Vale la pena incluir en la agenda política la necesidad de una revolución de valores en el continente. Es mucho lo que un político honesto puede hacer por nuestras sociedades fomentando un liderazgo basado en la verdad. El ejemplo de Jaime Mayor Oreja terminará cundiendo en los países latinos, porque en todas partes hay gente con hambre de regeneración. La crisis política, social y económica que padecemos tiene un claro origen moral y así ha sido expresado en un documento fundacional nacido de los trabajos del seminario: «La declaración de Bruselas». Se trata de una pieza esencial que apuesta por la renovación ética del continente y con suerte puede convertirse en la primera piedra de un gran edificio regenerador. La importancia de los valores ha sido soslayada por discusiones técnicas, necesarias, pero parciales, carentes de una visión de conjunto. Los latinoamericanos con frecuencia hemos confiado la dirección de la política y las finanzas a sendos personajes de Fitzgerald, hedonistas y decadentes, sujetos que han hecho de la vida pública una prolongación natural de sus oscuras ambiciones particulares. Y eso tiene que acabar.

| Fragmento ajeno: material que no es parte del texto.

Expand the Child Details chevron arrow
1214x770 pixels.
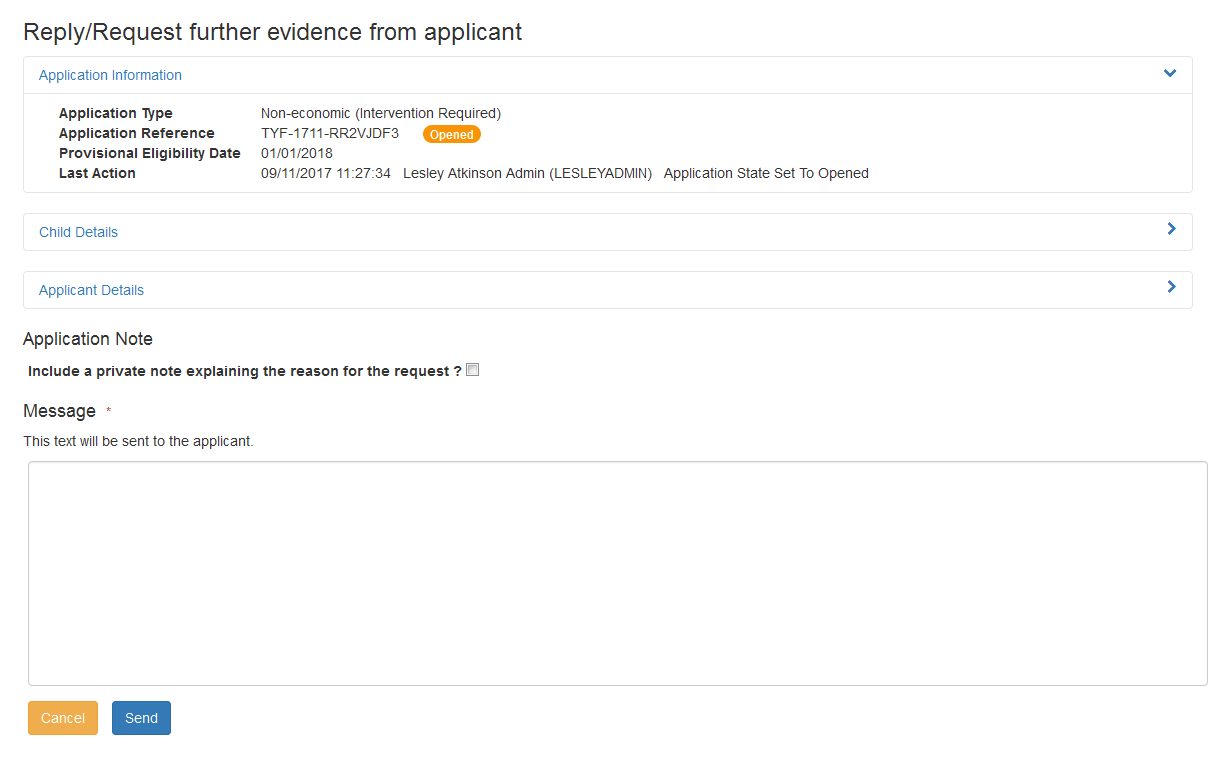pyautogui.click(x=1171, y=229)
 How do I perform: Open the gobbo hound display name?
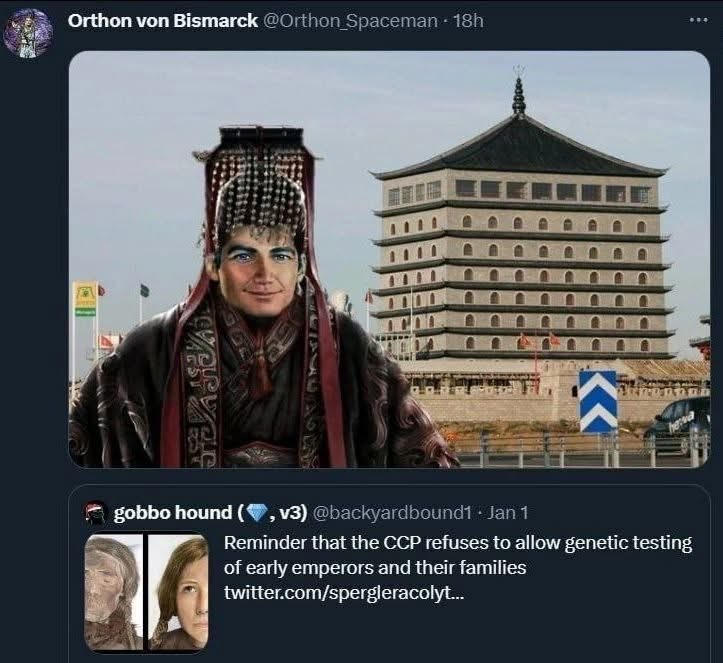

La auténtica regeneración democrática no se agota en la dimensión procedimental. Por el contrario, está íntimamente ligada a un conjunto de valores que dotan de contenido a la democracia. La política latinoamericana precisa de una ética vigorosa que combata el flagelo de la corrupción y la desigualdad. Dicha ética ha de materializarse en el retorno a la política de la verdad, una verdad capaz de superar el relativismo que ha servido de caldo de cultivo a unas sociedades podridas y en grave peligro. Si no promovemos los valores, aunque exista una bonanza económica, nuestros países se depravarán lentamente y permanecerán esclavizados a sus taras seculares: la desigualdad, la miseria, el autoritarismo. Combatiremos las consecuencias, buscaremos soluciones coyunturales al crimen, al narcotráfico, al radicalismo y la pobreza, pero mantendremos intacta la raíz nihilista del problema social. Hace falta una ‘metanoia’ pública que frene la desintegración de nuestras comunidades políticas. O asentamos la democracia latina en valores eficaces o nos acostumbramos a vivir en una cueva de ladrones. A ver cuántos políticos tenemos con auténtica voluntad de conversión.